● **Work item**: Leave out the pictures, and quote exactly the lines running from the one with "Task: Expand the Меню chevron" through the last line of the entries below.

● **Records**:
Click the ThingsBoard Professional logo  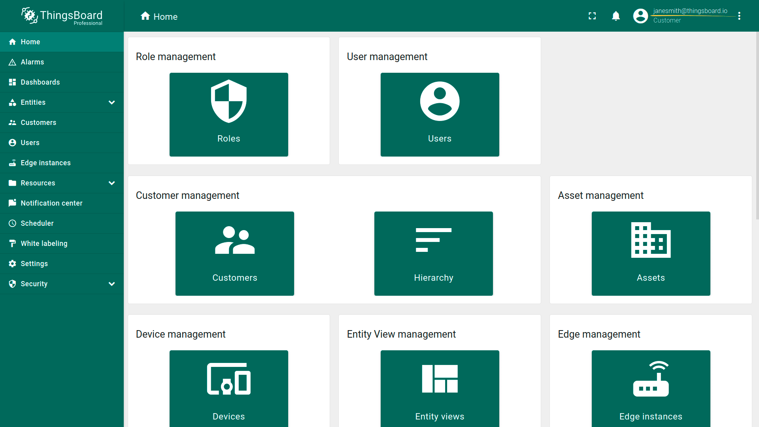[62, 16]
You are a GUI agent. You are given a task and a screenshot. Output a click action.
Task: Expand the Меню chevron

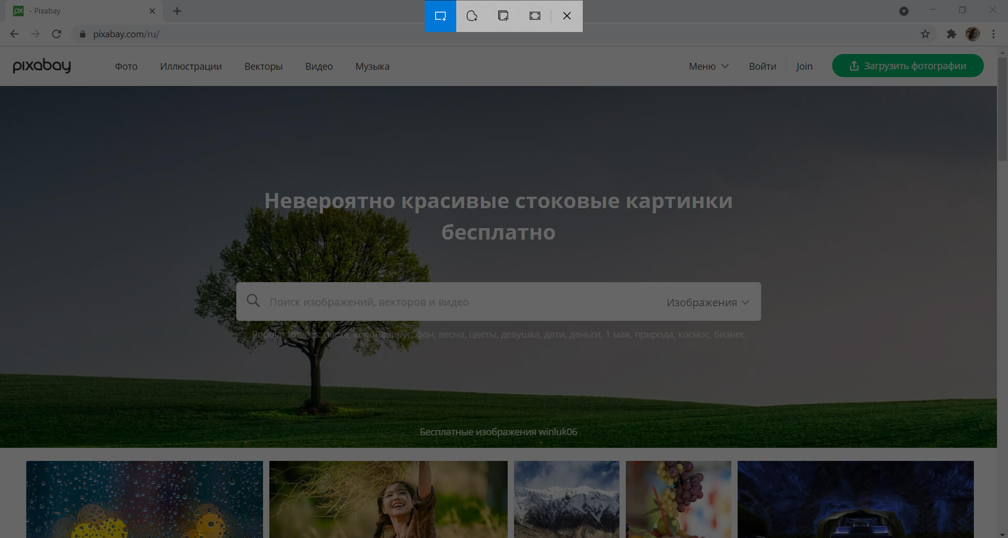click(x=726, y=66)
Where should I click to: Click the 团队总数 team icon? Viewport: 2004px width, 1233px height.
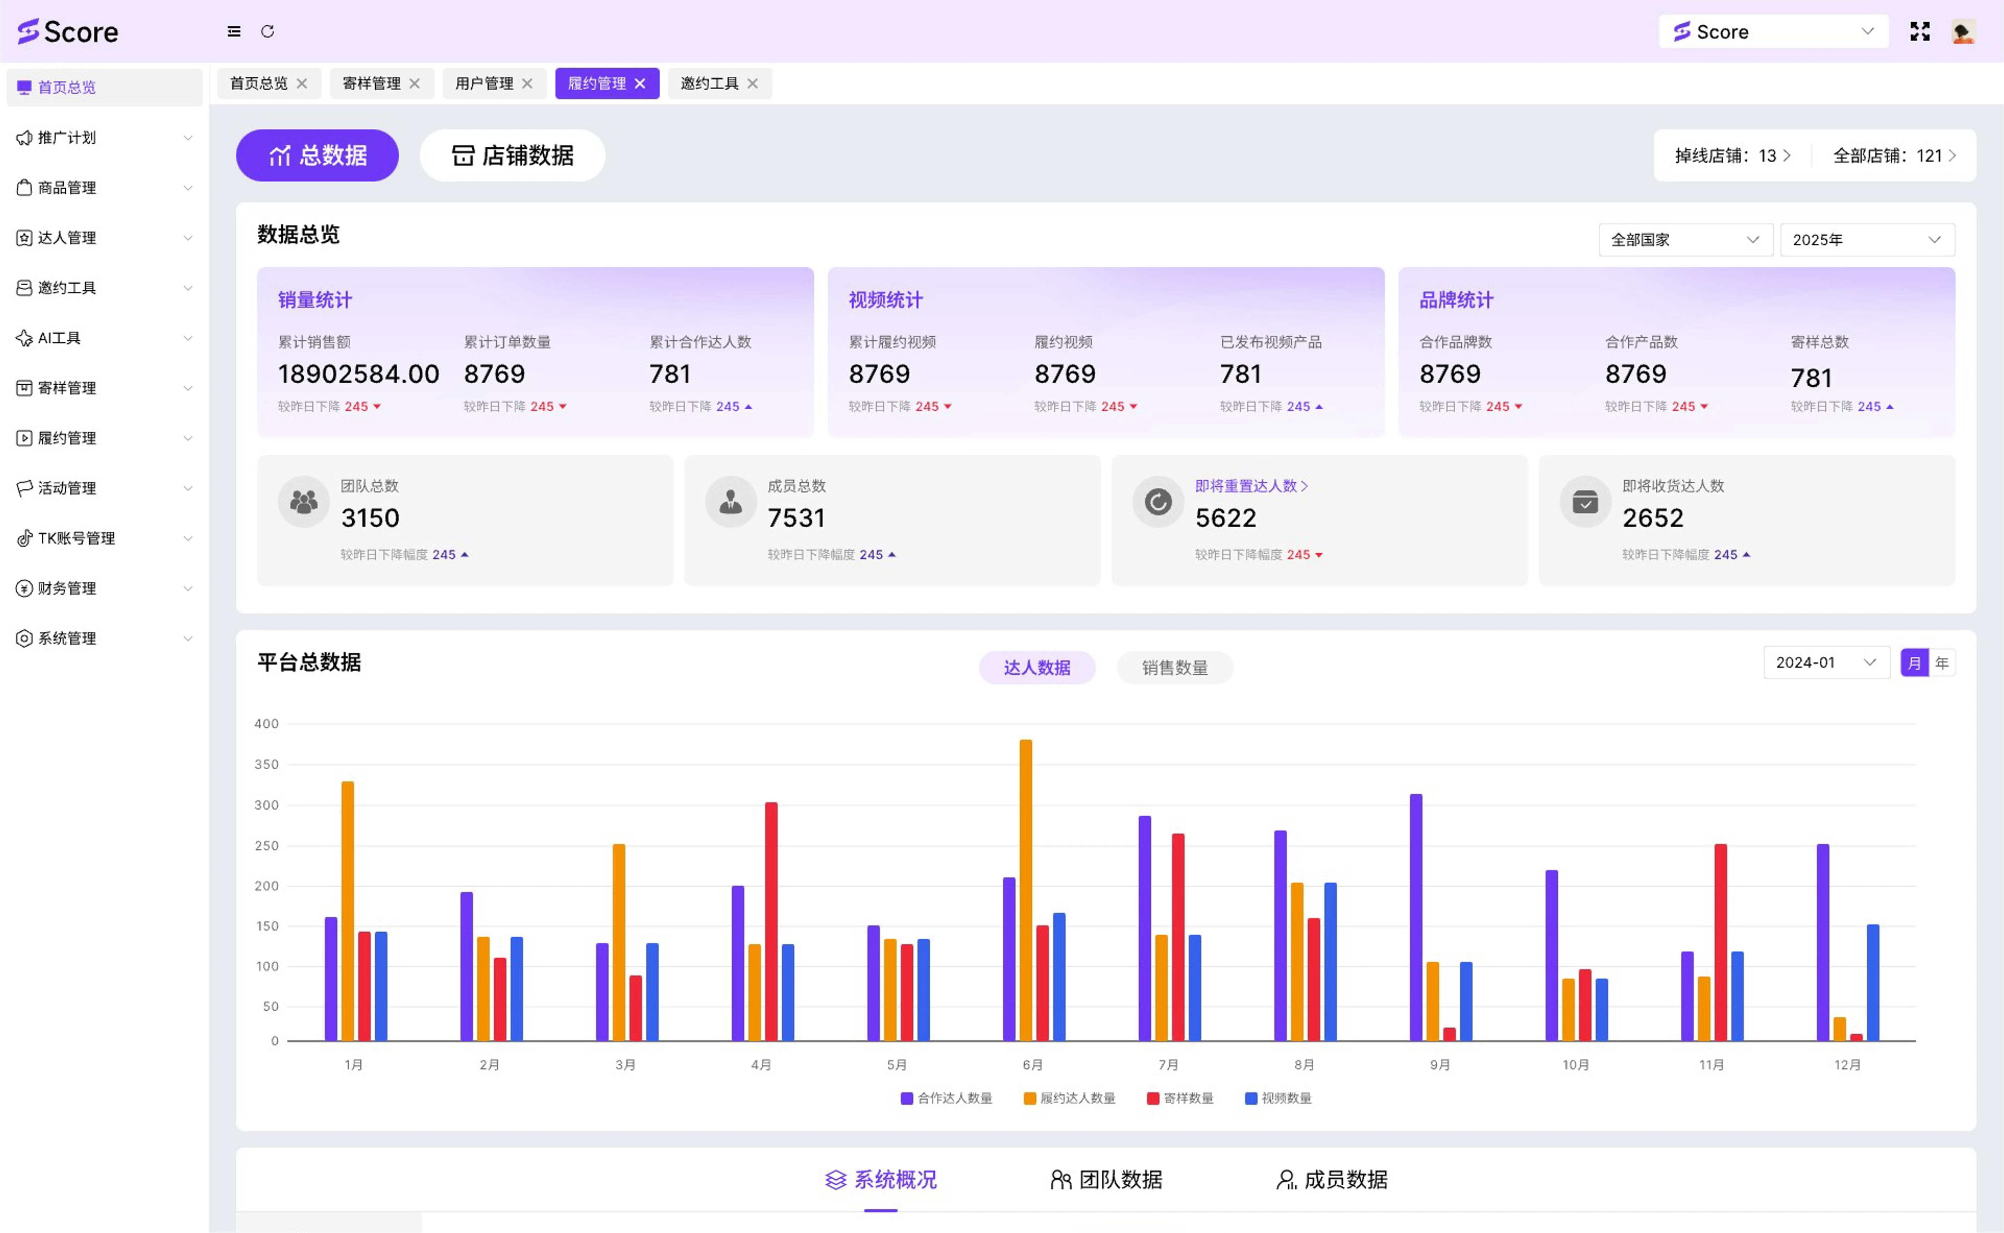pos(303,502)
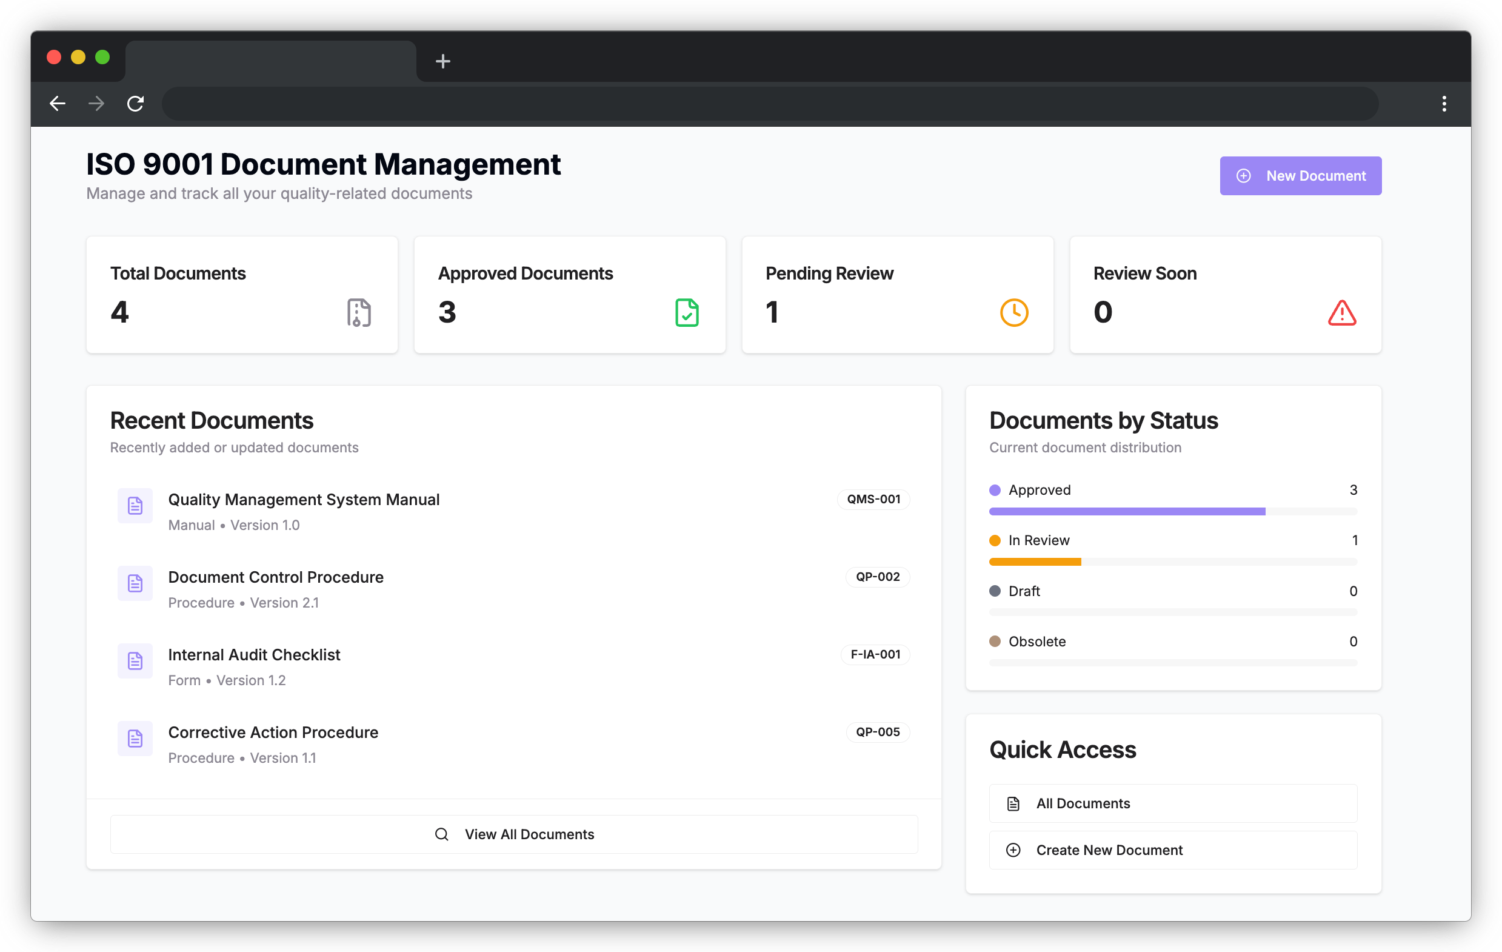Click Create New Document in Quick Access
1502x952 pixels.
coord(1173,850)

● **The answer**:
Task: Expand the Меню chevron

click(x=726, y=66)
Where should I click to: Click the 团队总数 team icon? Viewport: 2004px width, 1233px height.
pos(303,502)
Click Create New Document in Quick Access
1502x952 pixels.
coord(1173,850)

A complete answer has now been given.